Reading passage -

------------------------------------------------

Lesson Nine – Personal Evangelism

Personal Evangelism

Lesson Text: I Peter 3:13-22.

I.  Review and preview of I Peter chapter 1-3.  Read from left column across to right to see the action.    

 

II.  Introduction.

We will not want to forget Peter wrote both letters “as reminders to stimulate you to wholesome thinking.”  NIV. II Pet. 3:1.  “This second epistle, beloved, I now write unto you; in both which I stir up your pure minds by way of remembrance.”  KJV.  Please review the Introduction for the original meaning of the significant words.  The English word, mind is generally translated from the Greek nous.  It means “the seat of reflective consciousness, comprising the faculties of perception and understanding.”  W. E. Vine’s dictionary.  In II Pet. 3:1, “minds” has been translated from dianoia.  This word means to make use of the mind to think over, or meditate on what has been learned in the mind.  Thus, it denotes the faculty of knowing, understanding and moral reflection.  Peter wrote to stir up the recipients’ mind about what they already knew and in what they were firmly established (II Pet 1:12; 3:17).  His plea was to get ready for action because they were about to be attacked by religious business people and atheistic scoffers (II Pet. 2:1-3; 3:3).

The foregoing chart has been presented to help us know and reflect in our meditation about what Peter wrote to the original recipients to “stir up” their pure minds.  They understood and were grounded in the pure theologies and ethics listed in the chart (II Pet. 1:12-16).  He wrote both letters to prepare them for people who would not teach the pure gospel.  Because of their own selfish motives, they would preach another gospel – but there is not another (II Cor. 11:4; Gal. 1:6-12; II Pet. 2:1-3).

Today, the people Peter identified in II Peter, Chapter Two, control most of what is happening under the heading of Christianity in the whole universe.  It started in the first century and it has continued to grow.  The doubters Peter identified in chapter three control the governments of most nations, the media in the world realm and the class rooms in public schools.  They do not control what is spiritually happening “in Christ.”  Jesus is the head of His body, the church, and He shall remain in command until God makes His enemies “a footstool for His feet.” Heb. 1:13.

Christians have faith in the theologies and ethical principles listed in the chart.  This is a summary of information found in I Peter, Chapters 1-3.   Christians will not prevent what is happening outside of Christ’s body.  Consequently, we need to use our time and energy where we have influence to promote the kingdom of God and our citizenship as God’s chosen children (Phil. 2:14-16; 3:20, 21).  We can pray for situations where we have no influence, but we must not misuse our strengths where we have no influence to do good.  However, we cannot keep quiet about “the reason of our hope” and still claim to be a disciple of Jesus Christ (Luke 8:21; 9:23-26, 57-62).  He sent The Twelve out to evangelize Israel as a part of their training to be apostles.  Their instructions were to waste no time and energy where they were not allowed to influence the people with the gospel of the kingdom (Luke 9:5).  He issued the command, “shake the dust off your feet.”  Christians need to do the same, but we cannot shake off what we don’t get on.  We need to get the people who present themselves as preachers out from behind those pulpits.  They need to get some dust on their feet in the streets.  There are people outside the church buildings who have not heard the gospel, even once.

------------------------------------------------

Work instructions -
[1] Condense the paragraph of the lesson on personal evangelism that begins "Today, the people Peter identified" into fewer words, keeping its main facts.
[2] Pick up the lesson on personal evangelism after its last sentence and carry it forward.
The data placed after this point are separate from the lesson on personal evangelism.

Source data -
------------------------------------------------

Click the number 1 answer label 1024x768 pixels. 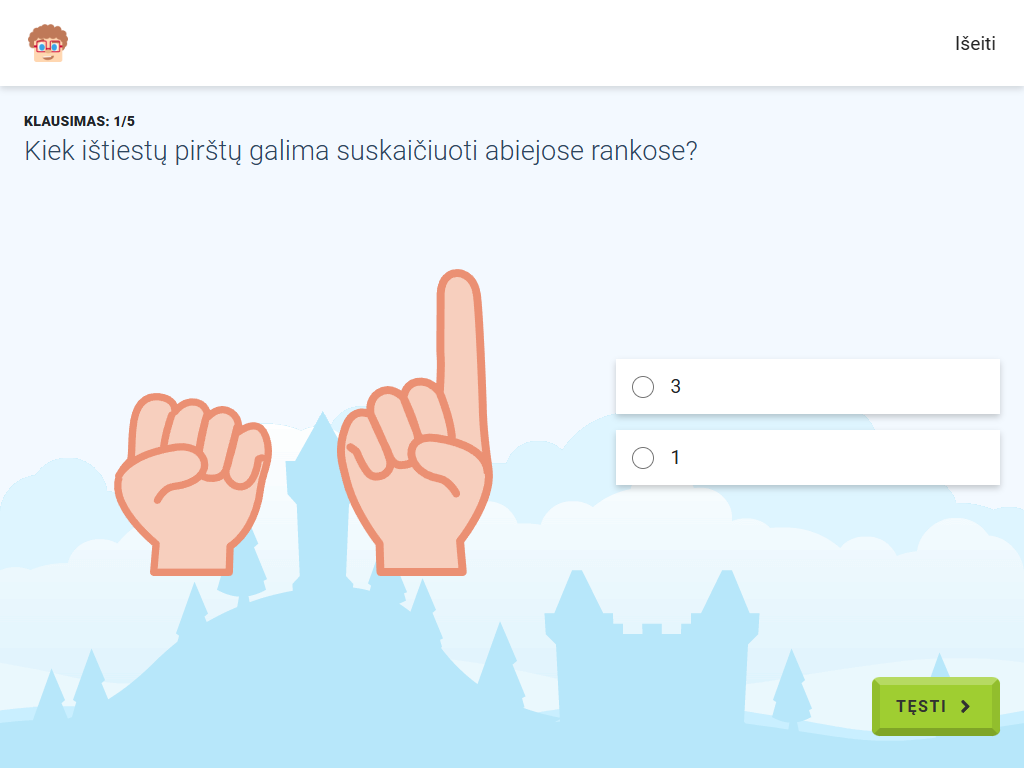pos(675,458)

------------------------------------------------

Answers for the tasks -
[1] The people Peter described in II Peter, Chapter Two, now control most of what happens under the name of Christianity throughout the whole universe. This began in the first century and has kept growing. The doubters of chapter three control most nations' governments, the world's media, and public school classrooms. They do not control what happens spiritually "in Christ." Jesus heads His body, the church, and will stay in command until God makes His enemies "a footstool for His feet" (Heb. 1:13).

[2]
While growing into our identity as sons of God, we develop self-control.  We submit our wills to the will of God.  We enjoy the good life in Christ while we are growing up into our salvation.  We function in the body of Christ, so we can keep the false teacher, the business preachers and the agnostics outside (I Cor. 5:12).  The church exists in an evil world but the evil people from the world must not have fellowship with the saints “in Christ.”  See Gal. 1:4; Rom. 16:17-19; II John 9-11.  As Christians continue to grow in our salvation we will grow in our identification Peter set forth in I Pet. 2:2-6; “that you may declare the praises of Him who called you out of darkness into His wonderful light.”  We will have the courage to join Jesus in His mission to “seek and save the lost.”  Luke 19:10.

After listing several spiritual life qualities Christians keep adding to our faith, Peter said: “For if you possess these qualities in increasing measure, they will keep you from being ineffective and unproductive in your knowledge of our Lord Jesus Christ.”  II Pet. 1:5-8.  When Christians and whole churches lose their courage to join Jesus’ mission of evangelism to call God’s children from Satan kingdom, they generally develop zeal for other activities.  They may rally around a significant religious person in an effort to unify the group (John 5:44; I Cor. 1:11, 12).  Some create zeal for building magnificent buildings in which to gather or just to have fellowship meetings.  The consumption of food together may serve as the unifier of the group.  Although they will meet each first day of the week to remember Jesus’ death on the cross, they may not have the courage or zeal to join His mission to preach “Jesus Christ and Him crucified” to lost people in their own community (I Cor. 2:2).  The foregoing activities may have value for worship services and exhortation; it is not the mission of Jesus Christ.  He did not come to earth to develop a better Sunday morning worship service.  His mission is “to proclaim freedom for the prisoners and recovery of sight for the blind, to release the oppressed, to proclaim the year of the Lord’s favor.”  Luke 4:18, 19.  The world is overflowing with people who desperately need God’s favor.  Please review the historical and literary analysis in Part II, Lesson Two, to understand what these scriptures meant to the recipients.  We are now seeking to understand the meaning for us.

Lesson 

Peter introduced the text for this lesson with a rhetorical question: “Who is going to harm you if you are eager to do good?  While responding to his preceding rendition of Psalms 34:12-16 in 3:10-12, he answered his own rhetorical question and led us into the subject of personal evangelism.  Peter made use of a part of the Psalm to describe the “inherited blessing” he announced in his summary statement in I Pet. 3:8, 9.  Inherit has been translated from the Greek kleronomeo.  It means to obtain or “get for your own.”  He was probably referring to Christians’ present “inherited blessings” that “we get for our own” as we function in the body of Jesus.  Of course, this is an eternal fellowship; an eternal inheritance (I Pet. 1:23).  With the plea; “Finally, all of you live in harmony with one another,” Peter closed the long discourse about Christians’ submission to various scenarios.  See the chart in the introduction.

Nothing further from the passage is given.